They led him passively to the brink; the Jemadar stood there already; it was a dizzy place, and Herbert’s eyes swam as he surveyed it.

‘Thou art not to die, Feringhee,’ said the Jemadar; ‘but look over. Behold what will be thy fate!’

Herbert obeyed mechanically, and the men held him fast on the very verge, or the temptation would have been strong to have ridden himself of life. He looked down: the hot and glaring sunlight fell full on the mangled remains of his comrades, which lay in a confused heap at the bottom: a hundred vultures were scrambling over each other to get at them, and the bodies were snatched to and fro by their united efforts. The Jemadar heaved a fragment of rock over, which, rebounding from the side, crashed among the brushwood and the obscene birds; they arose screaming at being disturbed, and two or three jackals skulked away through the brushwood.
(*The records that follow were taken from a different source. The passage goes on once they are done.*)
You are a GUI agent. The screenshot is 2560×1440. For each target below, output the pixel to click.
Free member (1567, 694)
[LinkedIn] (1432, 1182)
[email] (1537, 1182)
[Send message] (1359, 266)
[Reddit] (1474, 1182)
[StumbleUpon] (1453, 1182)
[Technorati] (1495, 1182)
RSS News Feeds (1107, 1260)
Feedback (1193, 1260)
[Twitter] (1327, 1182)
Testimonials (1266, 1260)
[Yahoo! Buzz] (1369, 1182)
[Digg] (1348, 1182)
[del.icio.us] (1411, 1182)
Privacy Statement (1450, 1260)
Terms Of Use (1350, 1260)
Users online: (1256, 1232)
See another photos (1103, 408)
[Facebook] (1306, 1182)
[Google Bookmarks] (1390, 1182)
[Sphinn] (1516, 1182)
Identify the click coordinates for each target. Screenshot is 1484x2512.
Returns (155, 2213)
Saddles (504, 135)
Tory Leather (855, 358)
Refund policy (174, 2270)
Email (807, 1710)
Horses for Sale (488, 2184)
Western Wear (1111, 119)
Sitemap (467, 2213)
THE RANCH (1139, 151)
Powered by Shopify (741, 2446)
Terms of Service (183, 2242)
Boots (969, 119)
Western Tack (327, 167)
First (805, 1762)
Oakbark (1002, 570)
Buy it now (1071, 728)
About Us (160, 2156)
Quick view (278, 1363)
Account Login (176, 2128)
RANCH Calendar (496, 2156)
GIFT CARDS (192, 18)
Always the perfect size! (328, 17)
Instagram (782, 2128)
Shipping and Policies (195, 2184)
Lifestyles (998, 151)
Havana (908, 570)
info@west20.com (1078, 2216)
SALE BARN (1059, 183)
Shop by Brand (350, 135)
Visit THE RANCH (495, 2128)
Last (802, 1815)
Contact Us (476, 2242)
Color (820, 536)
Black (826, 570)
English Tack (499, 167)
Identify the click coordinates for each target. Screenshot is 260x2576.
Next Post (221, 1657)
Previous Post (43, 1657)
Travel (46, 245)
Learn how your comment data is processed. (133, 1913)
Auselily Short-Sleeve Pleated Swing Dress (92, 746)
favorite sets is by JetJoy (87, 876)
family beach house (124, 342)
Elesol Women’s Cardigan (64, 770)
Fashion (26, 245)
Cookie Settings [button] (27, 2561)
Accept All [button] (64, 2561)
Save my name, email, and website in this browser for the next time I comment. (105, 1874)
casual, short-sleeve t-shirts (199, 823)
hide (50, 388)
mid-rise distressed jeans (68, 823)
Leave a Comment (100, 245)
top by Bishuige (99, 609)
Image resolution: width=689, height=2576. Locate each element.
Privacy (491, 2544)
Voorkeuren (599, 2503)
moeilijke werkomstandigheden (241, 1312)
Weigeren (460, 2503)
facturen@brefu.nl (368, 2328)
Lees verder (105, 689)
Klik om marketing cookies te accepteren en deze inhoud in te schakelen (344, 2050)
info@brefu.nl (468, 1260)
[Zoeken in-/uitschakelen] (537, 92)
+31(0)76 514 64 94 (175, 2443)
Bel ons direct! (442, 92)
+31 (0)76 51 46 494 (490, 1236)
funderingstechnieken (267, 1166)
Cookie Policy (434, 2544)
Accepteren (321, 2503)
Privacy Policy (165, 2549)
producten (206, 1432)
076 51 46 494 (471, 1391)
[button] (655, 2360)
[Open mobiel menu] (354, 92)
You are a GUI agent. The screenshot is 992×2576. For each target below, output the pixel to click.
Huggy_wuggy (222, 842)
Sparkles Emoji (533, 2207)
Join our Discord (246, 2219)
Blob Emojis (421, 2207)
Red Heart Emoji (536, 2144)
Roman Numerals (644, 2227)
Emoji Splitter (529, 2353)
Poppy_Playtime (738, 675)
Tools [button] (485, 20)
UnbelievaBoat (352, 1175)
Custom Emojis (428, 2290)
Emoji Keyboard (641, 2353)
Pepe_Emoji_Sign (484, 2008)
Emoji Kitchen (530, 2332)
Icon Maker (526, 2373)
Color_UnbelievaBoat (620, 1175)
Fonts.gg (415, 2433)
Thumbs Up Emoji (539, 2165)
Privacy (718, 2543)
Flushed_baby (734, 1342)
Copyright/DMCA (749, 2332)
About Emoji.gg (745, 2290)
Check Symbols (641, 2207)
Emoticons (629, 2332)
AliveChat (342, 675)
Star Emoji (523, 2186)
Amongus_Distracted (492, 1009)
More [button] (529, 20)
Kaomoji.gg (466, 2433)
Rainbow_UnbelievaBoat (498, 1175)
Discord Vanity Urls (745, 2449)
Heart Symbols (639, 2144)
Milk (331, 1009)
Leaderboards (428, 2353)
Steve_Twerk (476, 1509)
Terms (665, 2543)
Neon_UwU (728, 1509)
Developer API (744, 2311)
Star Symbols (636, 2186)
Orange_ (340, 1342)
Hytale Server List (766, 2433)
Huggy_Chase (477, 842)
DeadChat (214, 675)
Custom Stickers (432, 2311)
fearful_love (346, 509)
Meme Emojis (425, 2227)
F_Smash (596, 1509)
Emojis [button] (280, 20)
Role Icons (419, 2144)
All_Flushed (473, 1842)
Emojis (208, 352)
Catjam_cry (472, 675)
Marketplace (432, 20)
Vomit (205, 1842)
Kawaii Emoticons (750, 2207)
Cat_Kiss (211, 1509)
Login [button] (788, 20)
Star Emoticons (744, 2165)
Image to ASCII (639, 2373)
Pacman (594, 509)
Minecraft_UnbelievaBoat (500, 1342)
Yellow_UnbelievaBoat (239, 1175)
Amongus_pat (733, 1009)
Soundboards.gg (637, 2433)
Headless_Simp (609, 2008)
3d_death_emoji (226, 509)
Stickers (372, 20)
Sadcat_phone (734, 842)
But Herbert saw not these; the first glance and the putrid smell which came up had sickened him, weak and excited as he was, and he fainted.


CHAPTER XXIV.

‘He has fainted, or is dead,’ cried the men who held him, to the Jemadar, who was busied in heaving over another fragment of rock. ‘He has fainted; shall we fling him over?’

‘For your lives do not!’ cried the Jemadar; ‘draw back from thence—let us see what is the matter.’

They obeyed him, and laid Herbert down softly upon the rock, while the Jemadar stood over him. His hand was powerless and cold, his face quite pale, and he looked as though he were dead.

‘He has cheated us,’ said the Jemadar to those around; ‘surely he is dead. Who prates now of the valour of the Feringhees? Even this leader among them could not look on a few dead bodies without fainting like a woman: Thooh! I spit on the kafirs: I marvel that the Sultaun so desires him to enter the service, and is at such trouble about him.’

‘He will die,’ said one of the men; ‘his hand grows colder and colder.’